Torch Dimensionality Reduction

TorchDR is a high-performance dimensionality reduction library built on PyTorch. It provides GPU and multi-GPU accelerated DR methods in a unified framework with a simple, scikit-learn-compatible API.

Key Features

Feature	Description
High Performance	Engineered for speed with GPU acceleration, `torch.compile` support, and optimized algorithms leveraging sparsity and negative sampling.
Multi-GPU Support	Scale to massive datasets with built-in distributed computing. Use the `torchdr` CLI or `torchrun` for easy multi-GPU execution of compatible modules and methods.
Modular by Design	Every component is designed to be easily customized, extended, or replaced to fit your specific needs.
Memory-Efficient	Natively handles sparsity and memory-efficient symbolic operations. Supports PyTorch DataLoader for streaming large datasets.
Seamless Integration	Fully compatible with the scikit-learn and PyTorch ecosystems. Use familiar APIs and integrate effortlessly into your existing workflows.
Minimal Dependencies	Requires only PyTorch, NumPy, and scikit‑learn; optionally add Faiss for fast k‑NN or KeOps for symbolic computation.

Getting Started

TorchDR offers a user-friendly API similar to scikit-learn where dimensionality reduction modules can be called with the fit_transform method. It seamlessly accepts both NumPy arrays and PyTorch tensors as input, ensuring that the output matches the type and backend of the input.

from sklearn.datasets import fetch_openml
from torchdr import UMAP

x = fetch_openml("mnist_784").data.astype("float32")

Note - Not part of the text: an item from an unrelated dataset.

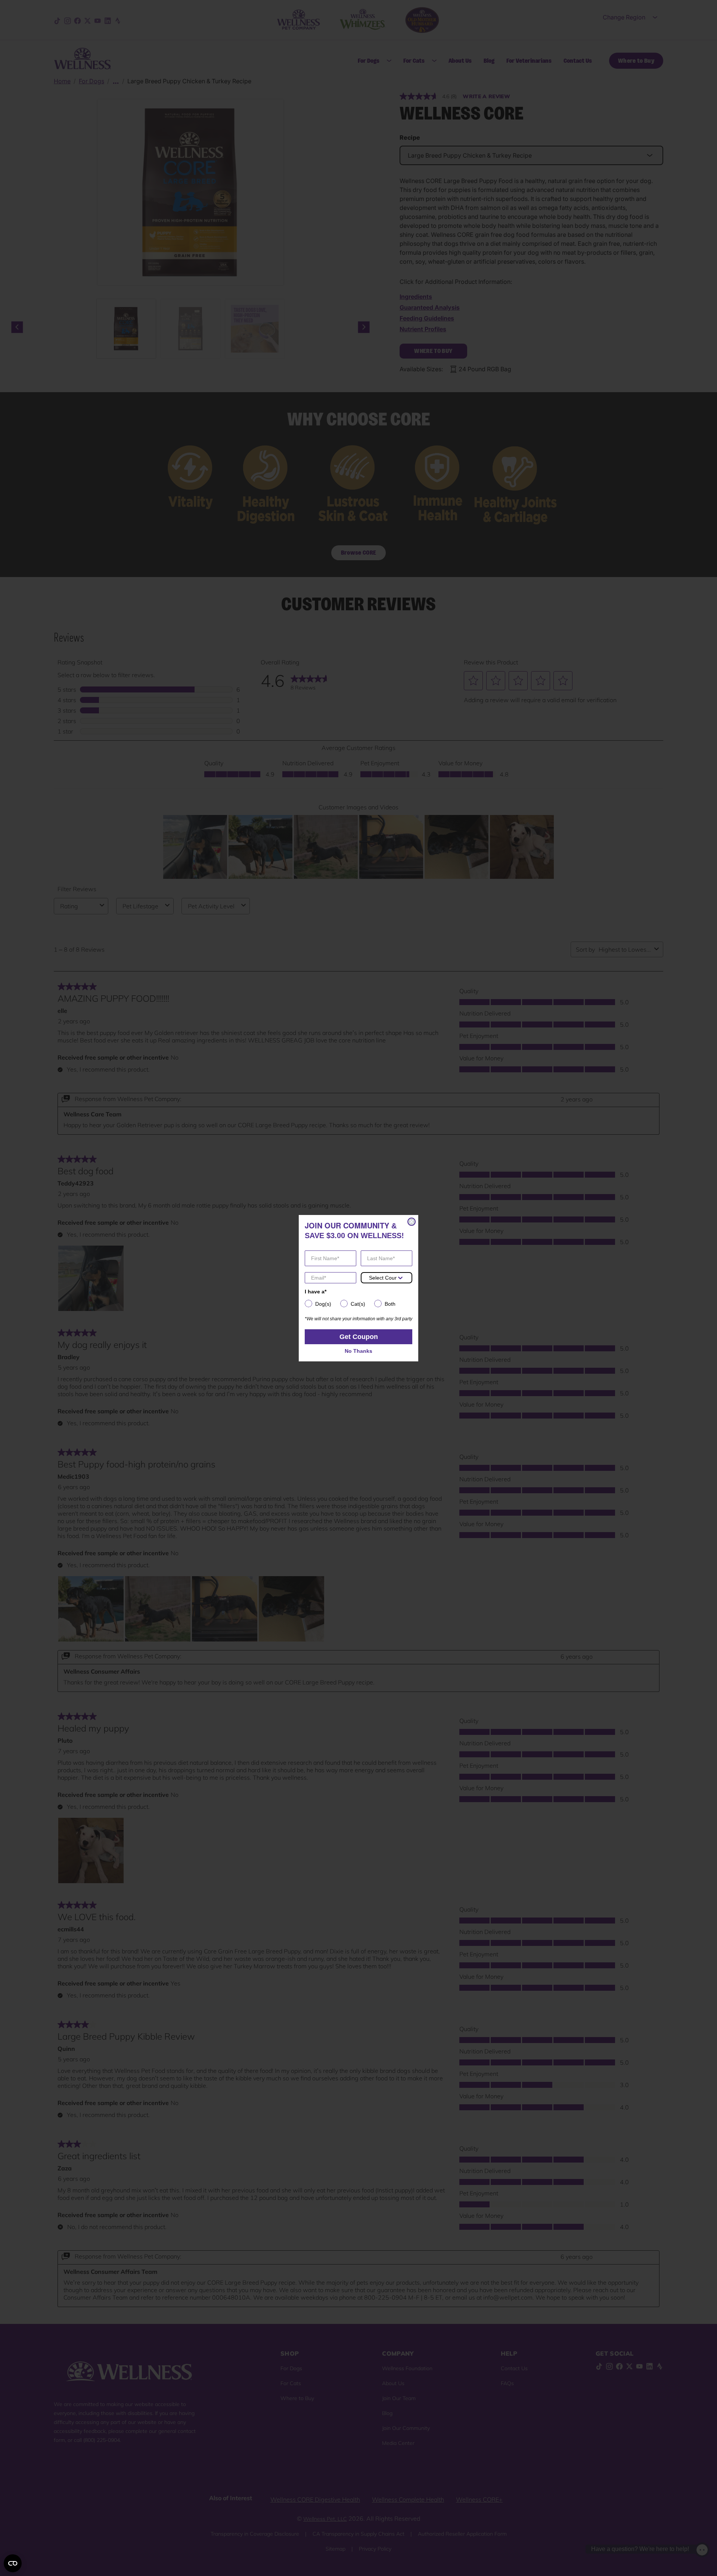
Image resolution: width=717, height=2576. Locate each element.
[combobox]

z = UMAP(n_neighbors=30).fit_transform(x)

GPU Acceleration: Set device="cuda" to run on GPU. By default (device="auto"), TorchDR uses the input data's device.

z = UMAP(n_neighbors=30, device="cuda").fit_transform(x)

Multi-GPU: Use the torchdr CLI to parallelize across GPUs with no code changes:

torchdr my_script.py            # Use all available GPUs
torchdr --gpus 4 my_script.py   # Use 4 GPUs

torch.compile: Enable compile=True for additional speed on PyTorch 2.0+.

Backends: The backend parameter controls k-NN and memory-efficient computations:

Backend	Description
`"faiss"`	Fast approximate k-NN via Faiss (Recommended)
`"keops"`	Exact symbolic computation via KeOps with linear memory
`None`	Raw PyTorch

DataLoader for Large Datasets: Pass a PyTorch DataLoader instead of a tensor to stream data batch-by-batch. Requires backend="faiss".

from torch.utils.data import DataLoader, TensorDataset

dataloader = DataLoader(TensorDataset(X), batch_size=10000, shuffle=False)
z = UMAP(backend="faiss").fit_transform(dataloader)

Methods

Neighbor Embedding

TorchDR provides a suite of neighbor embedding methods, optimal for data visualization.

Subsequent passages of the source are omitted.